Ainsi, le nouveau management public et les normes et préconisations internationales ont servi de substrat idéologique au sens commun modernisateur et à l’élaboration de référentiels à l’activité réformatrice tandis qu’un petit groupe d’acteurs, issu de l’ANKh, a pris en charge la dimension stratégique de la réforme et assuré sa victoire par la prise de vitesse de ses concurrents directs : les administrateurs de la RAGS.
Les intérêts de l’État fédéral et son tournant néo-managérial – encourager la création de grands établissements en mesure d’être compétitifs sur le marché international de l’enseignement supérieur, notamment – ont coïncidé avec la présence de ces acteurs dominants en capacité d’accroître leur sphère d’influence et de proposer une réforme clé en main d’un dispositif institutionnel de formation hérité de l’Union soviétique. De leur côté, les équipes de l’ANKh ont habilement su faire correspondre leurs intérêts catégoriels avec un air du temps réformateur et les objectifs du pouvoir fédéral et ainsi incarner the right men for the right job ou – en français – des entrepreneurs de réforme[12].

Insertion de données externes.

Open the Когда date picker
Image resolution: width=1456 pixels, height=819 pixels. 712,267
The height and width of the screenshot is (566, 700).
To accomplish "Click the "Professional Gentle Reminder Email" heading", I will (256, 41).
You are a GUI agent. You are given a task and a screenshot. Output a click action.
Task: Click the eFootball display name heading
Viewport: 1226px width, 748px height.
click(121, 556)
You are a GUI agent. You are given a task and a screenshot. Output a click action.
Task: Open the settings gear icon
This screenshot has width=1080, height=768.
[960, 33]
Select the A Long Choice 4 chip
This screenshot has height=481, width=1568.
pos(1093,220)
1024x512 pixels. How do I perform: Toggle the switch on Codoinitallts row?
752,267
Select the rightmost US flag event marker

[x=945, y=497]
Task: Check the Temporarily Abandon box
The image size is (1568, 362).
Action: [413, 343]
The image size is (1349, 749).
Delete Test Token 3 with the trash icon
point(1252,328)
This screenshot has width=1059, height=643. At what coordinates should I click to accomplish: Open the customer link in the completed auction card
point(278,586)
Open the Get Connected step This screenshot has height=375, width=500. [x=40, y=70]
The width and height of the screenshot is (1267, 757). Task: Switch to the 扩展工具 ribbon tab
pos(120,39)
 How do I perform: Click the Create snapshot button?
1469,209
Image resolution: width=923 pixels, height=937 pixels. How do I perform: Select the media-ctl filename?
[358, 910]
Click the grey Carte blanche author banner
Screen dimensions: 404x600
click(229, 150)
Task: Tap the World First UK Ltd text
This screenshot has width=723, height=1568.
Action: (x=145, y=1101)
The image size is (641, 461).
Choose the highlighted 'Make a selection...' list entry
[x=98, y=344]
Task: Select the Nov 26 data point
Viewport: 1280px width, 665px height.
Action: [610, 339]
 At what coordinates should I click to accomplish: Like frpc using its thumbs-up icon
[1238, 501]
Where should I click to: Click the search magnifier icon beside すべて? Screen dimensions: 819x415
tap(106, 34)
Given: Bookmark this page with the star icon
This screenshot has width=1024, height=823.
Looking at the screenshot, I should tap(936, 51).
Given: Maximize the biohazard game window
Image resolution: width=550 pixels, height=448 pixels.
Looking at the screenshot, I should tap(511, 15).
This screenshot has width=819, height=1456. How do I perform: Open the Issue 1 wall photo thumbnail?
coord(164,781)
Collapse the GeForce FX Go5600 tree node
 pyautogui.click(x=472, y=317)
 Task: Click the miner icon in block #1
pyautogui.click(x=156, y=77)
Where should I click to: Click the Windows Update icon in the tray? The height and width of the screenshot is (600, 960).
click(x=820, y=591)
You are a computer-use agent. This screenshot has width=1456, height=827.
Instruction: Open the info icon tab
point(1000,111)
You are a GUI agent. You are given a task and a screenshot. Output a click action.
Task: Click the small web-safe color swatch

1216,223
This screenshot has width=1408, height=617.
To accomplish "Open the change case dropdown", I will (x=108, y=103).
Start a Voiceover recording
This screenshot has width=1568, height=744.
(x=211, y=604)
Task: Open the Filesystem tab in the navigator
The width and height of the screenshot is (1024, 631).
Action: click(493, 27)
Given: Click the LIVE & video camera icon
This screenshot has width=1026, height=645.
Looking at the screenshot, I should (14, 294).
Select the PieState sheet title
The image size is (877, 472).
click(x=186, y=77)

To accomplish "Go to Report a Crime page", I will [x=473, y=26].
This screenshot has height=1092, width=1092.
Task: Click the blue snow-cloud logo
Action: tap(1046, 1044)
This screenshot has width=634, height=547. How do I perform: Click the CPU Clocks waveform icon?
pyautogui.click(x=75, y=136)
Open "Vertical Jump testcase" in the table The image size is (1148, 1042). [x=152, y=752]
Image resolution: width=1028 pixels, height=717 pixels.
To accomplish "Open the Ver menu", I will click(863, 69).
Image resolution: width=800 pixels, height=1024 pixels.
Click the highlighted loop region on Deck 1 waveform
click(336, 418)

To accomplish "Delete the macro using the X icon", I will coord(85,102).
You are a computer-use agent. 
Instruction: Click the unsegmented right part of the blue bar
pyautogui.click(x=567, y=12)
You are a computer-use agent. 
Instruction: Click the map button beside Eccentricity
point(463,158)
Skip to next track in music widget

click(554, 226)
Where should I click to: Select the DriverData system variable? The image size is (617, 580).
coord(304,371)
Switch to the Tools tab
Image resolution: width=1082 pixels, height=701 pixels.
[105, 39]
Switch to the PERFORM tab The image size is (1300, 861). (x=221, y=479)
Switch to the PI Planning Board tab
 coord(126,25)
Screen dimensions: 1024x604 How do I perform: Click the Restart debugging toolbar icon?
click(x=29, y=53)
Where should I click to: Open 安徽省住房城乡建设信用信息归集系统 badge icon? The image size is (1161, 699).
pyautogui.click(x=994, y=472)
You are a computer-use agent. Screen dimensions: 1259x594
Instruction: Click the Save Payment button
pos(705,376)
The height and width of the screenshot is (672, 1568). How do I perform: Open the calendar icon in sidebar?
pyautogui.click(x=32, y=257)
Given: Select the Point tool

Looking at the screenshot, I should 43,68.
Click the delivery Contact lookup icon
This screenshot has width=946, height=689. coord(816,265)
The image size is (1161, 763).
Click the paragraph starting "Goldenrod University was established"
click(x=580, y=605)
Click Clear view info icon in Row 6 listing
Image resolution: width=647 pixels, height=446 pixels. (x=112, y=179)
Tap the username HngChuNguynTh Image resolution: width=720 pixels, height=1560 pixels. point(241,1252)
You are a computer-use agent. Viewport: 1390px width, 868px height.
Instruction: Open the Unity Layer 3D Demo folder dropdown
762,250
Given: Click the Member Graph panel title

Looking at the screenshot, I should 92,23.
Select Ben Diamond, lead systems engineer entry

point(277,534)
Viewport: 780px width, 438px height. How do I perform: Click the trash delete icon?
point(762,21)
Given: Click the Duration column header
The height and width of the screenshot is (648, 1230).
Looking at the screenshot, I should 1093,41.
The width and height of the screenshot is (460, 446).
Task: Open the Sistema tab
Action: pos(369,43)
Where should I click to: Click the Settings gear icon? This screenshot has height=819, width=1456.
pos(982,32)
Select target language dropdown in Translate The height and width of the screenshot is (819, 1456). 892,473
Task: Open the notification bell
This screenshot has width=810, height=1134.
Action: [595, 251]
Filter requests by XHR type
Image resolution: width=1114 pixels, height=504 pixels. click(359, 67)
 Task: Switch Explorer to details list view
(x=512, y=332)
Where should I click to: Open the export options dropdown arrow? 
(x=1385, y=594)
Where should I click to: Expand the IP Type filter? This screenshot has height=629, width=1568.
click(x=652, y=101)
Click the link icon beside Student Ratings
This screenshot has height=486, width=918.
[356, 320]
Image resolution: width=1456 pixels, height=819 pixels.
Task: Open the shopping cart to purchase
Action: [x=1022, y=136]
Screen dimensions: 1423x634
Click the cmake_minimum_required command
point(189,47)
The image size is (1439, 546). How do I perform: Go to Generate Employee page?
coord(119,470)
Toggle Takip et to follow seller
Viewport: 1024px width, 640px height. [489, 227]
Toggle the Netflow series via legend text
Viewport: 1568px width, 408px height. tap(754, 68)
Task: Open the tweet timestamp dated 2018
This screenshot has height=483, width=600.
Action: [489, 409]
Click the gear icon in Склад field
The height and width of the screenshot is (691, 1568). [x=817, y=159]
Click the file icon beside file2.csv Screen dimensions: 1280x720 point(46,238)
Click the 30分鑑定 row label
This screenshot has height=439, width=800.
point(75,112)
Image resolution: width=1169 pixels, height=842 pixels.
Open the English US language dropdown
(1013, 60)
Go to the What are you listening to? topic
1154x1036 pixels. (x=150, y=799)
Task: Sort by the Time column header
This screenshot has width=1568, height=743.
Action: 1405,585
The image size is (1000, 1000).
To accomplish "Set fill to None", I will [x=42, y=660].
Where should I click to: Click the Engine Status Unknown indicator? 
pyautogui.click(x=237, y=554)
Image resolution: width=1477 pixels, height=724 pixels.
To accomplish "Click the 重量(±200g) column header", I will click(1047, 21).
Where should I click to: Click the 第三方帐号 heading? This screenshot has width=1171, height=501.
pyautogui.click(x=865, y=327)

S’il s’est fait à leur bénéfice à court terme, cet arbitrage a profité à l’équipe au pouvoir à plus long terme. Dans ce processus réformateur, l’ancien recteur de l’ANKh à partir de 2002 et jusqu’à ce qu’il soit choisi pour diriger l’Académie présidentielle, a joué un rôle fondamental. Vladimir Aleksandrovich Maou correspond, en effet, au portrait que dressent Alec Stone Sweet, Neil Fligstein et Wayne Sandholtz du skilled social actor[13] en capacité de persuader le pouvoir fédéral du bien-fondé de la fusion des deux établissements tout en parvenant à concilier des visions de l’État, de la formation des agents publics et même des cultures institutionnelles disparates entre l’ANKh et la RAGS.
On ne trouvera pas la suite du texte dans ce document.